_EXERCISE TASK_:
Copy out, word for word, the stretch of the blog excerpt below from "But those are" through "silent about it.".

_SOURCE EXCERPT_:
⁂

3. Domestic surveillance without a warrant.

And now that the administration has flipped, where is the outrage? Where is the indignation? Why don't they criticize the Bush administration for doing what we were assured at best would be ineffectual and at worst will put our lives in danger?

Where are all those brilliantly crafted arguments now that the Hero-in-Chief has switched to the side of pragmatism?

You could hear a pin drop.

BTW: I'll get back to posting pictures after I get home. This connection is way to slow to be bothered.



  • Good point. He gets the base all hot and bothered about these issues, and then he pulls the rug out from under them.

    It's a wonder anyone still finds this pretender credible.

    By Anonymous abi, at 3:54 PM  

  • I too have had this same argument with many righties and I couldn't agree with you more; as a nation, we must hold ourselves to a higher standard and uphold the laws and conventions to which we are bound. Otherwise, we are no better than the enemy we seek to defeat. What I find dismally disappointing is how many Americans think it is our right and our duty to torture, abuse and violate the basic human rights of others. So brainwashed are they into believing that all those being held on Gitmo are directly related to the hijacker terrorists, that they think this is simply "an eye for an eye." If there is incontrovertable proof that these men are in fact tied to these terrorists, why haven't they been put on trial and sentenced according to our laws? I fear the direction this country is taking. More and more I see the earmarks of a closed border dictatorship rather than the open border democracy we have all known all our lives.

    By Anonymous rockync, at 4:27 PM  

  • I think Bush had other reasons for flipflopping on torture. Maybe he was worried about Karma since the First Butt was about to be operated on. In any case, I don't think his idealogy or intentions have changed; I think he had some tactical reason for this. Maybe his confrontations with Congress have gotten too heated and he needed to throw a bone to those human rights whiners.

    But those are good points you make. The Right keeps warning that the sky will fall if this certain thing happens, and then it happens and the sky doesn't fall, and they're dead silent about it.

    Who Hijacked Our Country

    By Blogger Tom Harper, at 4:20 AM  

  • Abi,

    I think he remains credible in the eyes of the faithful because their love is faith, not reality, based.


    Well put. Their goal is to drag us down to their level, destroy our own credibility, and abandon the ideals that makes our culture great. It seems like they are winning.


    Good point about the posturing. In a lot of ways, this particular move is more politics than substance. He had to do something in reaction to the high school students.

    But remember when bi-lateral talks with N. Korea was considered "giving in" to Kim? How long did I fight those on the right only to have the administration agree with me in the end?

    And not a peep.

⁂

_SUPPLIED INFORMATION_:

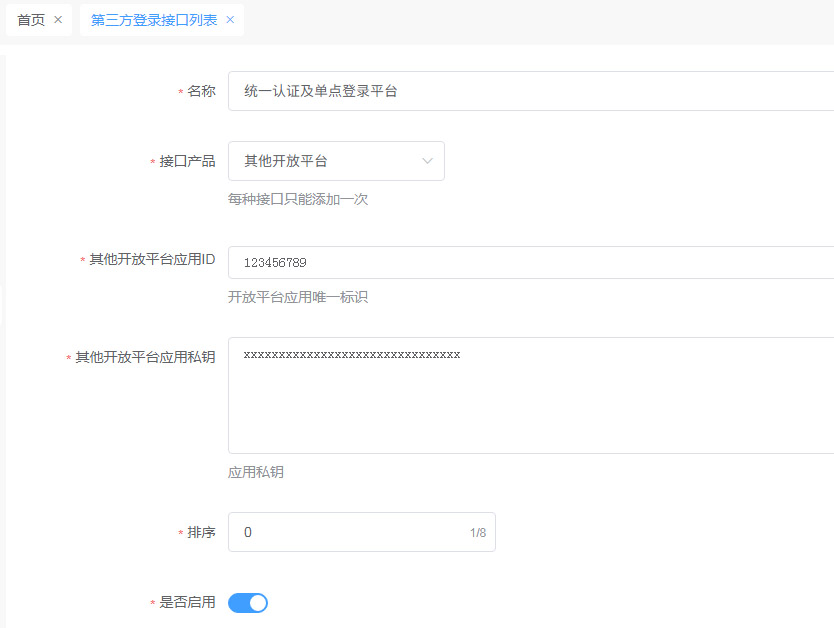Close the 第三方登录接口列表 tab
Screen dimensions: 834x628
coord(230,20)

⁂

_ANSWER IN FULL_:
But those are good points you make. The Right keeps warning that the sky will fall if this certain thing happens, and then it happens and the sky doesn't fall, and they're dead silent about it.